Exercise requirements:
An exact copy of every record is needed.

Collection entries:
+ + + + + + +

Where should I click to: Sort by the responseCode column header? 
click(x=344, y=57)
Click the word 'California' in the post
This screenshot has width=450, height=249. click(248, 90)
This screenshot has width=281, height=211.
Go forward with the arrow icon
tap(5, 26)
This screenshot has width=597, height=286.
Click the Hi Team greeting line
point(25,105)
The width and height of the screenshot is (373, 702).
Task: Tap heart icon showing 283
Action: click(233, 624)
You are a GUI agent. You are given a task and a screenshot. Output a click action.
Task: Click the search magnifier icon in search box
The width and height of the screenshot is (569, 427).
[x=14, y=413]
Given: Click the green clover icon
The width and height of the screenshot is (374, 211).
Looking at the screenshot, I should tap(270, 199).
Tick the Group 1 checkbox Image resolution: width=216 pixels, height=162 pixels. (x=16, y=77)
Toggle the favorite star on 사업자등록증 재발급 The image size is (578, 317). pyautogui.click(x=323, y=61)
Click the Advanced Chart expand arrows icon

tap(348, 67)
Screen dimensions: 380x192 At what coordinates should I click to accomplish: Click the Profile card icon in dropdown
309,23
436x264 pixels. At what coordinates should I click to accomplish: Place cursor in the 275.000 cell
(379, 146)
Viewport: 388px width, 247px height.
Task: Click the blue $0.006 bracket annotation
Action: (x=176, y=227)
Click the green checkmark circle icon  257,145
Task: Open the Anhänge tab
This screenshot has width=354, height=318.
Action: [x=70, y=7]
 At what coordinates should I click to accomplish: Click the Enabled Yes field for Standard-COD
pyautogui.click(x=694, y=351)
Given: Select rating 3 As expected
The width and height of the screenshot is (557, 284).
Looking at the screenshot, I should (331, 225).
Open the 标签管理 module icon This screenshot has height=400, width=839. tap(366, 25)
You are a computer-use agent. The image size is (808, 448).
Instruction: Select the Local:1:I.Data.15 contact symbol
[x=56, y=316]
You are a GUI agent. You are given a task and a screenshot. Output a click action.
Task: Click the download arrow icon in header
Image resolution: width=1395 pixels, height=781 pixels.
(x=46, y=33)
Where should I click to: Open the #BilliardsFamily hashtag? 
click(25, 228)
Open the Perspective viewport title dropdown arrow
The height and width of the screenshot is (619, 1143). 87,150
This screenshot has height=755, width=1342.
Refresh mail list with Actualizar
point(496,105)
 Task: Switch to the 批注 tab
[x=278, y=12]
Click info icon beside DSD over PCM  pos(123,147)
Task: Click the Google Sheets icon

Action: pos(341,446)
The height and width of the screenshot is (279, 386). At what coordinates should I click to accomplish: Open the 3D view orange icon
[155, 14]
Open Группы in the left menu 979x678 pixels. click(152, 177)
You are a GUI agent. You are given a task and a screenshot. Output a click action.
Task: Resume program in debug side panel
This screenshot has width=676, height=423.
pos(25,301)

+ + + + + + +

Response area:
Where should I click to: Sort by the responseCode column header? 
click(x=344, y=57)
Click the word 'California' in the post
This screenshot has width=450, height=249. click(248, 90)
This screenshot has width=281, height=211.
Go forward with the arrow icon
tap(5, 26)
This screenshot has width=597, height=286.
Click the Hi Team greeting line
point(25,105)
The width and height of the screenshot is (373, 702).
Task: Tap heart icon showing 283
Action: click(233, 624)
You are a GUI agent. You are given a task and a screenshot. Output a click action.
Task: Click the search magnifier icon in search box
The width and height of the screenshot is (569, 427).
[x=14, y=413]
Given: Click the green clover icon
The width and height of the screenshot is (374, 211).
Looking at the screenshot, I should tap(270, 199).
Tick the Group 1 checkbox Image resolution: width=216 pixels, height=162 pixels. (x=16, y=77)
Toggle the favorite star on 사업자등록증 재발급 The image size is (578, 317). pyautogui.click(x=323, y=61)
Click the Advanced Chart expand arrows icon

tap(348, 67)
Screen dimensions: 380x192 At what coordinates should I click to accomplish: Click the Profile card icon in dropdown
309,23
436x264 pixels. At what coordinates should I click to accomplish: Place cursor in the 275.000 cell
(379, 146)
Viewport: 388px width, 247px height.
Task: Click the blue $0.006 bracket annotation
Action: (x=176, y=227)
Click the green checkmark circle icon  257,145
Task: Open the Anhänge tab
This screenshot has width=354, height=318.
Action: [x=70, y=7]
 At what coordinates should I click to accomplish: Click the Enabled Yes field for Standard-COD
pyautogui.click(x=694, y=351)
Given: Select rating 3 As expected
The width and height of the screenshot is (557, 284).
Looking at the screenshot, I should (331, 225).
Open the 标签管理 module icon This screenshot has height=400, width=839. tap(366, 25)
You are a computer-use agent. The image size is (808, 448).
Instruction: Select the Local:1:I.Data.15 contact symbol
[x=56, y=316]
You are a GUI agent. You are given a task and a screenshot. Output a click action.
Task: Click the download arrow icon in header
Image resolution: width=1395 pixels, height=781 pixels.
(x=46, y=33)
Where should I click to: Open the #BilliardsFamily hashtag? 
click(25, 228)
Open the Perspective viewport title dropdown arrow
The height and width of the screenshot is (619, 1143). 87,150
This screenshot has height=755, width=1342.
Refresh mail list with Actualizar
point(496,105)
 Task: Switch to the 批注 tab
[x=278, y=12]
Click info icon beside DSD over PCM  pos(123,147)
Task: Click the Google Sheets icon

Action: pos(341,446)
The height and width of the screenshot is (279, 386). At what coordinates should I click to accomplish: Open the 3D view orange icon
[155, 14]
Open Группы in the left menu 979x678 pixels. click(152, 177)
You are a GUI agent. You are given a task and a screenshot. Output a click action.
Task: Resume program in debug side panel
This screenshot has width=676, height=423.
pos(25,301)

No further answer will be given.